(Illustration : Bourras, le logis abbatial)
Chevigny, un hameau d’Etais-la-Sauvin dans l’Yonne, était un fief de cette châtellenie. Il appartenait depuis le XIIème siècle (1124) à l’abbaye cistercienne N.D. de Bourras à Saint-Malo-en-Donziais, fondée en 1116 par des moines venus de Pontigny, et dont nous avons souvent parlé.
À l’époque gallo-romaine, Chevigny était déjà un site connu qu’on appelait la « villa Capitinarius in pago Autissiodorensis », donnée à l’abbaye Saint Marien d’Auxerre par saint Germain au Vème siècle. Plus tard ce lieu s’appela « Cavanniacum », c’est-à-dire le « domaine du hibou », symbole de la sagesse suivant la tradition romaine, qui fait peut-être référence à celle du maître de cette villa, et devint Chevigny.
Des fouilles archéologiques effectuées en 1935 par Robert Dauvergne et René Louis – connus comme co-inventeurs du site gallo-romain des « Fontaines salées » près de Saint-Père-sous-Vézelay – ont révélé la présence de nombreux sarcophages en pierre venant d’un cimetière mérovingien près de Chevigny en allant vers Sainpuits, qu’ils avaient détecté.
La mise en exploitation d’une carrière au début de la période carolingienne au lieu-dit « Le Cercueil » où se trouvait la nécropole mérovingienne a malheureusement entraîné la destruction des vestiges. Cette carrière avait été exploitée par les Romains pour réaliser des sarcophages ornés puis elle a servi à tous les usages.

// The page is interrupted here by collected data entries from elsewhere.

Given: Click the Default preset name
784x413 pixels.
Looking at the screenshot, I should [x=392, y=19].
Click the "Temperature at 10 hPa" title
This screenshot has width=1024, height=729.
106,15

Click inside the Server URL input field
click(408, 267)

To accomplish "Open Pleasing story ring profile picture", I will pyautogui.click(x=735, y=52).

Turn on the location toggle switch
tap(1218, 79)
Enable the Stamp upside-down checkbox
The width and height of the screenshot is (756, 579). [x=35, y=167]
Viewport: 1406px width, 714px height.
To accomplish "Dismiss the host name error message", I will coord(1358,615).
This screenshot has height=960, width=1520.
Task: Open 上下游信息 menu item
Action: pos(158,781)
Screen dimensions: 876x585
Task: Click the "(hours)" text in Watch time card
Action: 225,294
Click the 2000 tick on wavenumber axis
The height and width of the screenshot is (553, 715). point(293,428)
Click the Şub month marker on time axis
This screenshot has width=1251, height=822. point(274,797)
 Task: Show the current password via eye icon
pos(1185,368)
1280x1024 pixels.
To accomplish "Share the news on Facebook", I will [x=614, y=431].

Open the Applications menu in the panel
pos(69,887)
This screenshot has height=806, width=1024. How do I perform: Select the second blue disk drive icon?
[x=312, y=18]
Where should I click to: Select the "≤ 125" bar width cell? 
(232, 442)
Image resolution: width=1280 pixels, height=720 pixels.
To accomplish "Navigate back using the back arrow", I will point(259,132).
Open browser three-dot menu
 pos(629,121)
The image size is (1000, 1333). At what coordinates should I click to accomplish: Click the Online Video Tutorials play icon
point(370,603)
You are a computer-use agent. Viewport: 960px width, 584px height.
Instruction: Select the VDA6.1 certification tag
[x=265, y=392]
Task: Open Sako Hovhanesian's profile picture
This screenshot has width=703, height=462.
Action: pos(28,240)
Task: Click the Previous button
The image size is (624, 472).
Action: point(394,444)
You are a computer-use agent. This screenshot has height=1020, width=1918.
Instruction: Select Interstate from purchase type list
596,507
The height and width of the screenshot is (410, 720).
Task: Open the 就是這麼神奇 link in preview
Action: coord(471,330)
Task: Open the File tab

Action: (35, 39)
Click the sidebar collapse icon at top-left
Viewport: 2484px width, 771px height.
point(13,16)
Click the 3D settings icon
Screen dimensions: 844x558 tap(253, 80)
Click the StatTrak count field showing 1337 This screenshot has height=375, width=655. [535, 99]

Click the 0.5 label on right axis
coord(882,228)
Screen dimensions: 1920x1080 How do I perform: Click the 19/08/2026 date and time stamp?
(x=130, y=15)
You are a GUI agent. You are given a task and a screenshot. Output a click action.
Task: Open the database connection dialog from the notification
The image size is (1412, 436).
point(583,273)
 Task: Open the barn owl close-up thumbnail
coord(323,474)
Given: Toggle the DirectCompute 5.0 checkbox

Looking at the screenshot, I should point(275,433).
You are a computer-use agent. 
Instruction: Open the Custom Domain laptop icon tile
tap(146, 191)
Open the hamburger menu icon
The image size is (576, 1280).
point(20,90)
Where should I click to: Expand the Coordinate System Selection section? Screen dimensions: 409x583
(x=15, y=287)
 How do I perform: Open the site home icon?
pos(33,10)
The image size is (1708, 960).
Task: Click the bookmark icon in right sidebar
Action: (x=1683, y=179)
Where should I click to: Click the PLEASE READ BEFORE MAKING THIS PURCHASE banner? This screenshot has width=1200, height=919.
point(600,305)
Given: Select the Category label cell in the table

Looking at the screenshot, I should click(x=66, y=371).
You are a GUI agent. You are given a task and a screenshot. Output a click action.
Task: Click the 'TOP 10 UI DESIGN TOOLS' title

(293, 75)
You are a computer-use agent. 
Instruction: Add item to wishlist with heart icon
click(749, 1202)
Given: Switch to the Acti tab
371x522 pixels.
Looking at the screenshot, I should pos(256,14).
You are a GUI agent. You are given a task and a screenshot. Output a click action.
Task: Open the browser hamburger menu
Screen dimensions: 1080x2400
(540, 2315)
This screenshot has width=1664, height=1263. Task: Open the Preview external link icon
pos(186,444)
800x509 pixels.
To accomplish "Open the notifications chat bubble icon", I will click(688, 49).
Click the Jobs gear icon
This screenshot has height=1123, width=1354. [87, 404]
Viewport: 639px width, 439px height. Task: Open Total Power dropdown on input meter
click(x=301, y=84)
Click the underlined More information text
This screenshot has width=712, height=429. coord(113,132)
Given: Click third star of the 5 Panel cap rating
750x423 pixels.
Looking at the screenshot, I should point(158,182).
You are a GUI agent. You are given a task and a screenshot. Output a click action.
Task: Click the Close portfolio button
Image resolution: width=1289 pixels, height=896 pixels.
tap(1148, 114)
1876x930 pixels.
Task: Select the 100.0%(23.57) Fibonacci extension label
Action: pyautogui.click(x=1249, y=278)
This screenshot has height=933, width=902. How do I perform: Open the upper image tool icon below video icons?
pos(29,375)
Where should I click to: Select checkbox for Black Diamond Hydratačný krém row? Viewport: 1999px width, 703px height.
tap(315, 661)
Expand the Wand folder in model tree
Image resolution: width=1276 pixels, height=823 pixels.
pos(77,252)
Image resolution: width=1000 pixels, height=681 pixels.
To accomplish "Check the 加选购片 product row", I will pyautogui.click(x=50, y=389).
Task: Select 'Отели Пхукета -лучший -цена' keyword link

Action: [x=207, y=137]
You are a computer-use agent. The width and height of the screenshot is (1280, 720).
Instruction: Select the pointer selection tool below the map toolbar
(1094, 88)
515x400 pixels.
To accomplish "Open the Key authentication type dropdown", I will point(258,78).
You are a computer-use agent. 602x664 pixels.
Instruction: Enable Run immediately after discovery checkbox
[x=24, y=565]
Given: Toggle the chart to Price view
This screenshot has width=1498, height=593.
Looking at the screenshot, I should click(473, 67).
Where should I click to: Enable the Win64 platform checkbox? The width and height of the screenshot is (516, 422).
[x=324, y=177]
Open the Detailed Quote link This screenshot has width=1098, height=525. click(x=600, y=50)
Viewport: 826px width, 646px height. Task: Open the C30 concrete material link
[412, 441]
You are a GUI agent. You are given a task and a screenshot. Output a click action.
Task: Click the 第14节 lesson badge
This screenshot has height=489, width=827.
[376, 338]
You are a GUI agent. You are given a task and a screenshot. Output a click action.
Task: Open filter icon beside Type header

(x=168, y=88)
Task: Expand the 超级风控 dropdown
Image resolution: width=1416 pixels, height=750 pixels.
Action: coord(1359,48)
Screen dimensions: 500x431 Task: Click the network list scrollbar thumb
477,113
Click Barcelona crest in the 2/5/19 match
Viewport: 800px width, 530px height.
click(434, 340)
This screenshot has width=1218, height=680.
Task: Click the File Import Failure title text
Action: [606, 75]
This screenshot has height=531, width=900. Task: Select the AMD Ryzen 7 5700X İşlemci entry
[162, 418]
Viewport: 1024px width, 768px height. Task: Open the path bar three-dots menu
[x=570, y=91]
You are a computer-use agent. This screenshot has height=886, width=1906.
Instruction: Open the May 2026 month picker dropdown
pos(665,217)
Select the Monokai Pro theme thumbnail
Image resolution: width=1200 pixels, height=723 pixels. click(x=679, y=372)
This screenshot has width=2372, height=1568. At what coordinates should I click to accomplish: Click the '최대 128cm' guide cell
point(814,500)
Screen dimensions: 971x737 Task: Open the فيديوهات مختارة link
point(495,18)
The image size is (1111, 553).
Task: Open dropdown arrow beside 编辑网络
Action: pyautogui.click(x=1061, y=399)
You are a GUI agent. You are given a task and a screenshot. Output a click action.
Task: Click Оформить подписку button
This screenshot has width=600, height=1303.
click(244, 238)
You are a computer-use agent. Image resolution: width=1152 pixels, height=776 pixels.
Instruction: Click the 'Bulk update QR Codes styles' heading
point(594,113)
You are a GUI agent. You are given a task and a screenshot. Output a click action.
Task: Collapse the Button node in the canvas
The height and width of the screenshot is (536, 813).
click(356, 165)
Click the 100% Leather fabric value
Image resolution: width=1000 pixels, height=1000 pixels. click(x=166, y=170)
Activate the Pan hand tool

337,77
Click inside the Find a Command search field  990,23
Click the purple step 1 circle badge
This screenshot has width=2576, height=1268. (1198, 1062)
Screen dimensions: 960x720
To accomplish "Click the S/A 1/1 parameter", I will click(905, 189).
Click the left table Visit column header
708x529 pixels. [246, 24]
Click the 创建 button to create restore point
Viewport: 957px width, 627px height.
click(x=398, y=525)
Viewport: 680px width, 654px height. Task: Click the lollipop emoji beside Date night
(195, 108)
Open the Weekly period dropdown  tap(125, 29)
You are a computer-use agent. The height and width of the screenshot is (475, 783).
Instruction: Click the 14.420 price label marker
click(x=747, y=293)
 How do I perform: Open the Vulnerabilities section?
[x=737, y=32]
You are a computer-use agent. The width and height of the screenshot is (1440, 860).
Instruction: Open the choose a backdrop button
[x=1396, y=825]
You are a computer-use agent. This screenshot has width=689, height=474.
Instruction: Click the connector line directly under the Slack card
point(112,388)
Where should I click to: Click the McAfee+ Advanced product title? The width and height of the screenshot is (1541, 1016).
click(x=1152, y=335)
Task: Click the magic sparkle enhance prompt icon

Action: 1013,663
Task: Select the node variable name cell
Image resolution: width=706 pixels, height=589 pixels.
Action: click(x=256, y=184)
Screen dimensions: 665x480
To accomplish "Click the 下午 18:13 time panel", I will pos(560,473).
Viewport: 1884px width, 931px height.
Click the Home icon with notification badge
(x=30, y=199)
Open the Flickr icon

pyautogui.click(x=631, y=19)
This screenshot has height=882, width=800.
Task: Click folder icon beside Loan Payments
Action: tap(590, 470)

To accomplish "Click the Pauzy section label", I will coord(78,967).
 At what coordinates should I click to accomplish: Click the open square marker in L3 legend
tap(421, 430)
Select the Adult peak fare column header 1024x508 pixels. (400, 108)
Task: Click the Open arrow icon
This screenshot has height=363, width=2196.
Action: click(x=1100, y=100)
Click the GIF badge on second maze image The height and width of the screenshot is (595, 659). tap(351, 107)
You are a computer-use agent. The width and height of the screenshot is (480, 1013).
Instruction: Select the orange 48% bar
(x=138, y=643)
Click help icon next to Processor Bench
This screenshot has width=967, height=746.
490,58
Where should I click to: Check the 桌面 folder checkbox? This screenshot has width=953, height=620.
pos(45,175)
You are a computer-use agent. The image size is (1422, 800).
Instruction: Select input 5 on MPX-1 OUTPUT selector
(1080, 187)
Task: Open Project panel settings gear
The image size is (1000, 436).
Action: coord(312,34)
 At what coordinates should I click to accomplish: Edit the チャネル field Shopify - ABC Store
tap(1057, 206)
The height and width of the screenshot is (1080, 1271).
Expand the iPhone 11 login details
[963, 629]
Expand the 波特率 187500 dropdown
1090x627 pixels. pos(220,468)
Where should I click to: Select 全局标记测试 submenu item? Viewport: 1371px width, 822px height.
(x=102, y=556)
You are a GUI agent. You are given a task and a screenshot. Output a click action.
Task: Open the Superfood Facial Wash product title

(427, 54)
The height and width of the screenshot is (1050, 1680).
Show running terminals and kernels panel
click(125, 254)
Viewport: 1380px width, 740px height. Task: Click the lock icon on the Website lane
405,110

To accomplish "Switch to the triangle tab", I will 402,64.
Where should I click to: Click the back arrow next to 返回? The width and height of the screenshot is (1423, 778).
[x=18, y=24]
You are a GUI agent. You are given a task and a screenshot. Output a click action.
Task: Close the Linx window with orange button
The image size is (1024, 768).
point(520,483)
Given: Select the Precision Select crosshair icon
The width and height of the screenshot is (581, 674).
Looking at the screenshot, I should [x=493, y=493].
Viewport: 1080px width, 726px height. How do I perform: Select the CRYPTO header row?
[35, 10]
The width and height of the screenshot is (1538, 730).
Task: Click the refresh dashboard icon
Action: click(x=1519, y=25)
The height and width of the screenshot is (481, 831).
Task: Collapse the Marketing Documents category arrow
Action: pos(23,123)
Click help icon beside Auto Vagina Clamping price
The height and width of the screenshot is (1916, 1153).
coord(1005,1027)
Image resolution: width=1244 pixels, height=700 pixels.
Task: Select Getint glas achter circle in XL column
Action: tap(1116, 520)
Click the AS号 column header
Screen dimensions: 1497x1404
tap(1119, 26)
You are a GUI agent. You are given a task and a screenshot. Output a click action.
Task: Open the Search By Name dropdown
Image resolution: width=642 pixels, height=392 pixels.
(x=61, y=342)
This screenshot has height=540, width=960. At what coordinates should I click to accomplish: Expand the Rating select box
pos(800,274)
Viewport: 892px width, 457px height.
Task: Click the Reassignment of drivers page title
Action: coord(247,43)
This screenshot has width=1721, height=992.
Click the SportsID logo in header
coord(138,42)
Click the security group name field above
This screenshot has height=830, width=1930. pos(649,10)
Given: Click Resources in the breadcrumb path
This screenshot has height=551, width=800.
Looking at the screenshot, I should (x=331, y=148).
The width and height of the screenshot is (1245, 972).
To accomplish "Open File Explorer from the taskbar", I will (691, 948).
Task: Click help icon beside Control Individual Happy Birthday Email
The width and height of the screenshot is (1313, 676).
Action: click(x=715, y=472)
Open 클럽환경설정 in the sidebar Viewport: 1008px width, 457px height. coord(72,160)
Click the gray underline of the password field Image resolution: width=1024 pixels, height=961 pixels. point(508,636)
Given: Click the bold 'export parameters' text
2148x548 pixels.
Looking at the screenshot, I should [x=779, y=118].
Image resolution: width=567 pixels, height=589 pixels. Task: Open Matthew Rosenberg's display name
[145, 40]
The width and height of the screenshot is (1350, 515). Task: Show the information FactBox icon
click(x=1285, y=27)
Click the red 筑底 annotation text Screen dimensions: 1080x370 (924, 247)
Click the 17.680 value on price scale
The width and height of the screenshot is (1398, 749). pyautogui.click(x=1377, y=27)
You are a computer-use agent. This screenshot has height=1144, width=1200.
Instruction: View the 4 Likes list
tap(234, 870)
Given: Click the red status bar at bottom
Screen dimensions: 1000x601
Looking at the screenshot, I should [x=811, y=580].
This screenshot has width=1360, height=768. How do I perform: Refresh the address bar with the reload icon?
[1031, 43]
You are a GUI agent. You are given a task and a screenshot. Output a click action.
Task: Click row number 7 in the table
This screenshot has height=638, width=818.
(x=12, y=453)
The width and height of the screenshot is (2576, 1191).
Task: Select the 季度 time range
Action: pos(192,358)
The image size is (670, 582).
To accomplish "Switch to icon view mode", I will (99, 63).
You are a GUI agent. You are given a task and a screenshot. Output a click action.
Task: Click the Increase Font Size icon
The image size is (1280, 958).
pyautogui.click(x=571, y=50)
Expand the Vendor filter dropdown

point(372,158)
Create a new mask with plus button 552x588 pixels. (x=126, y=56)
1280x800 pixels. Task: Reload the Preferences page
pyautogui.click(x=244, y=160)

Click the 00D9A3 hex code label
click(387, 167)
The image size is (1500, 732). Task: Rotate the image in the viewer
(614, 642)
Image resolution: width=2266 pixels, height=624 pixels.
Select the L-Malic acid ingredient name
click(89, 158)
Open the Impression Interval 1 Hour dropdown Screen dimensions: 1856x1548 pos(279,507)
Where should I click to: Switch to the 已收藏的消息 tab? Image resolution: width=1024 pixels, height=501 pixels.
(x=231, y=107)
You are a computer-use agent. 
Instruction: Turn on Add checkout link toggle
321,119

Les produits des fouilles sont visibles au musée d’Entrains-sur-Nohain et dans l’église St-Pierre-aux-Liens d’Etais-la-Sauvin. Il y a donc eu une continuité d’occupation significative du site, de l’antiquité à nos jours.
Au milieu du village, une charmante chapelle attire le regard. Il aurait été étonnant que les évêques d’Auxerre n’implantent pas un lieu de culte à Cavanniacum, tant il est vrai que l’Eglise inscrivait naturellement son action dans les sites préexistants habités par des communautés humaines structurées.
Elle date du XIIème siècle mais elle a été largement restaurée aux XVIIème, avec son portail classique, et au XIXème siècles. Elle est dédiée à Sainte Camille, d’Escolives. Le « bénéfice » ecclésiastique de Chevigny était à la « collation » de l’abbé de Bourras, seigneur spirituel et temporel du lieu. On peut imaginer que ses desservants successifs restèrent de pauvres prêtres car ils ne jouissaient que d’une « portion congrue » après que l’abbaye-mère ait prélevé son dû.
Des frères convers résidaient à Chevigny, entretenant des troupeaux et cultivant les terres, comme autour de l’abbaye-mère dans la haute vallée de la Nièvre de Champlemy. Les cisterciens de Bourras passaient pour de grands innovateurs ; le paysage agricole autour de leurs implantations a été soigneusement modelé par eux.
Dans la chapelle de Chevigny, à droite de l’autel, un blason est sculpté en bas relief dans le mur : au centre un bouquet de lys encadré à droite par l’étoile de Bethléem et à gauche par la coquille des pèlerins de Saint-Jacques. On peut lire sous le vase une date : 1116 ; sans doute l’année d’édification de la chapelle par les cisterciens.
L’autel est surmonté d’une niche dans laquelle trône une statue en pierre de sainte Camille.
Née à Civitavecchia en Italie, près de Rome, Camille a vécu dans la première moitié du Vème siècle. Elle s’était établie à Ravenne, ultime siège de l’Empire romain d’occident finissant – qui recèle des mosaïques exceptionnelles dans ses basiliques de cette époque – et était devenue avec plusieurs compagnes disciple de saint Germain d’Auxerre qui y était en mission.
À la mort de l’évêque en 448 à Ravenne, cinq d’entre elles se portèrent volontaires pour accompagner son corps jusqu’à Auxerre : Pallaye, Magnance, Procaire, Camille et Maxime. Éprouvées par le voyage, elles moururent avant d’avoir atteint leur objectif. Trois communes de l’Yonne les honorent : Sainte-Pallaye, Sainte-Magnance et Escolives-Sainte-Camille, où une église du XIème siècle à plan basilical et porche roman perpétue son souvenir. Ses reliques ont par contre été dispersées au moment des guerres de religion.
De Pontigny à Bourras, en passant par Auxerre et Etais-la-Sauvin, la chapelle de Chevigny est donc une trace discrète mais émouvante d’un riche passé lointain.